Teatro: Al Tatà la passione e il dramma del misantropo di Molière
DI MARIA PASTORELLI
Il protagonista del Misantropo, Alceste, brillante capolavoro messo in scena per la regia di Tonio De Nitto, tradotto ed adattato da Francesco Niccolini è un intransigente idealista, che si ostina a volersi comportare in società senza ipocrisie e senza piegarsi a compromessi, incapace di conciliare i propri principi etici con le corruzioni morali dei suoi simili. Innamorato di Célimène, una giovane donna vanitosa ed amante della mondanità e delle compagnie frivole, cerca di convincerla a rinunciare al mondo a cui è abituata per amor suo.
Alla fine la differenza dei due caratteri e modi di vivere porterà alla fine della relazione ed il deluso Alceste, che nel frattempo ha perso un processo intentatogli da un noto personaggio dell’epoca, deciderà di esiliare.
Altro personaggio principale di quest'opera è Filinto contraltare di Alceste, insensibile al fantasioso dover essere reclamato ad ogni piè sospinto dall'amico moralista, si ostina a restare saldo e ancorato alla realtà, argomentando a più riprese che quel mondo che li circonda con i suoi difetti non si può cambiare e quindi l'unico modo per vivere bene in questa società pervasa da immoralità e infingimenti è l'adattamento a questo mondo così costruito è finto. Alceste quindi segue un disegno impossibile, che porta a una mera sconfitta. La commedia finisce con Alceste che allontanato e ferito da tutti, abbandona la società mondana in cui si trova e si ritira a vita solitaria.

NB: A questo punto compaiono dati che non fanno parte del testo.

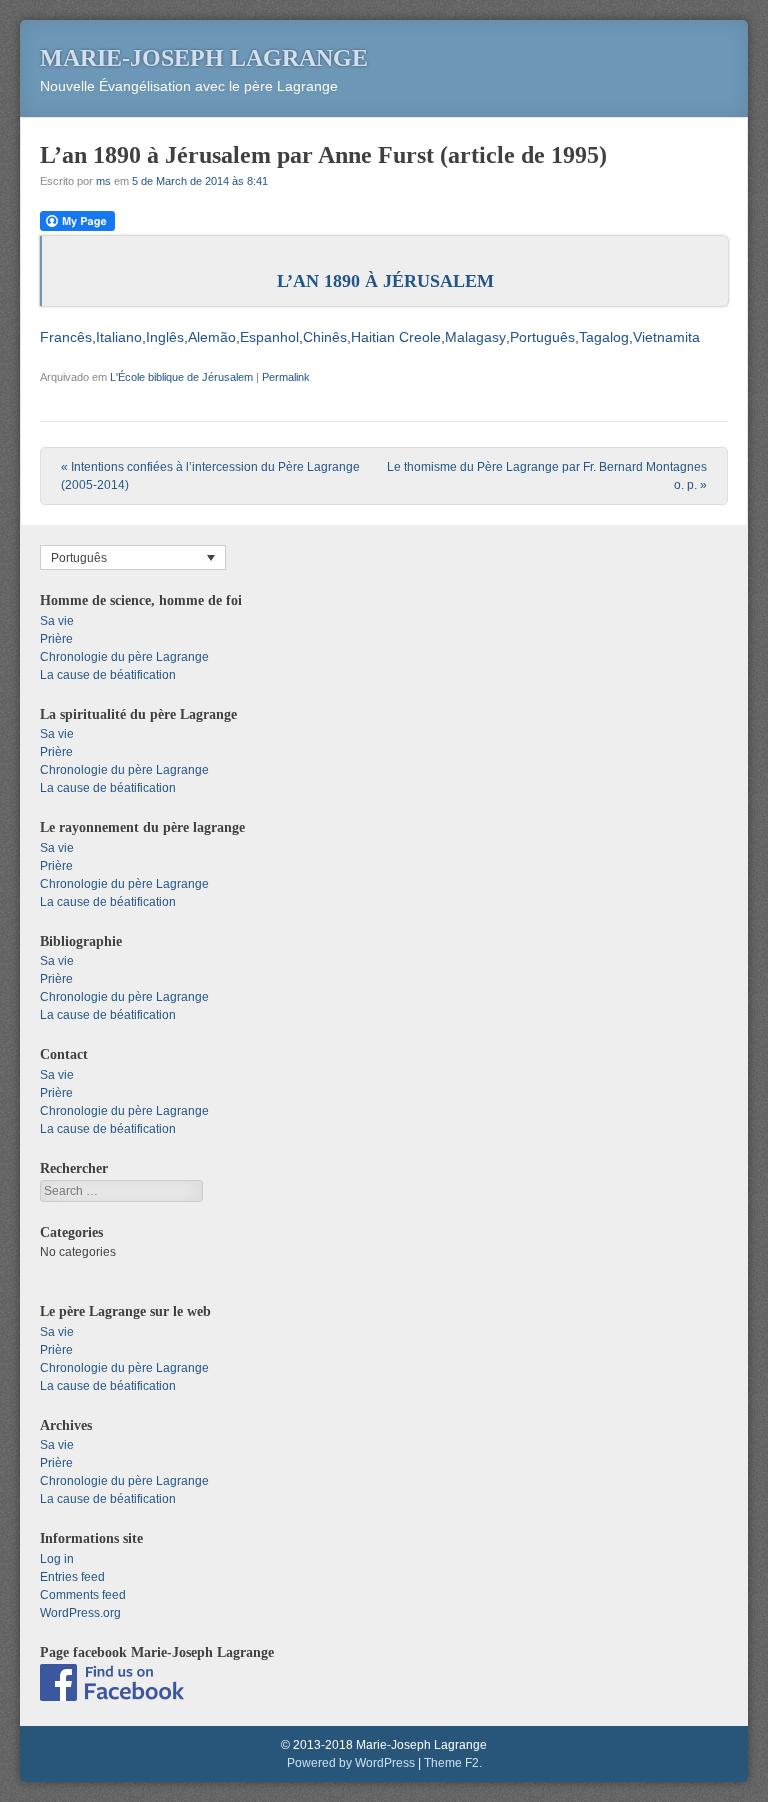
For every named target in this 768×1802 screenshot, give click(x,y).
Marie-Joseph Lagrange (204, 58)
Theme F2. (453, 1763)
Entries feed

Dopo le esplorazioni Shakespeariane Tonio De Nitto si accosta a Molière e compie una ricerca attualizzata cercando di raccontare la società in cui viviamo oggi che stranamente non sembra così diversa da quella di allora. “Il misantropo dichiara il bravo regista De Nitto, oltremodo attuale, è un lavoro che dopo tanta civetteria, convenzioni e barocchismi dorati, arriva stretto alla gola: pare un quadro perfetto del momento che stiamo vivendo, nella disillusione verso un mondo per nulla meritocratico, dove la soluzione è sempre nel compromesso e spesso nella totale evasione dalla legalità, dove la menzogna trova strade più lineari e tollerabili della verità. Sentirsi un alieno perché non allineato, uno sciocco perché onesto, un reietto perché non interessato al clamore del mondo , un freddo, un cinico, un fissato, un inquieto, l’attore di un vetusto teatro démodé”. Ancora prosegue “Alceste non respinge e non si arrende ma è respinto da una società in cui non si riconosce, da un amore incapace di scegliere, da meccanismi in cui è chiamato in causa senza alcun motivo, non uno contro tutti, ma tutti contro uno. Anche il Misantropo rientra nella serie di racconti incentrati verso gli ultimi della società, siano essi bisbetici, anatroccoli o misantropi, un lavoro tradotto in opera teatrale con la compagna d’attori con cui in questi anni si è con fiducia costruito un percorso con tanta generosità, talento, rigore, utopie, disillusioni.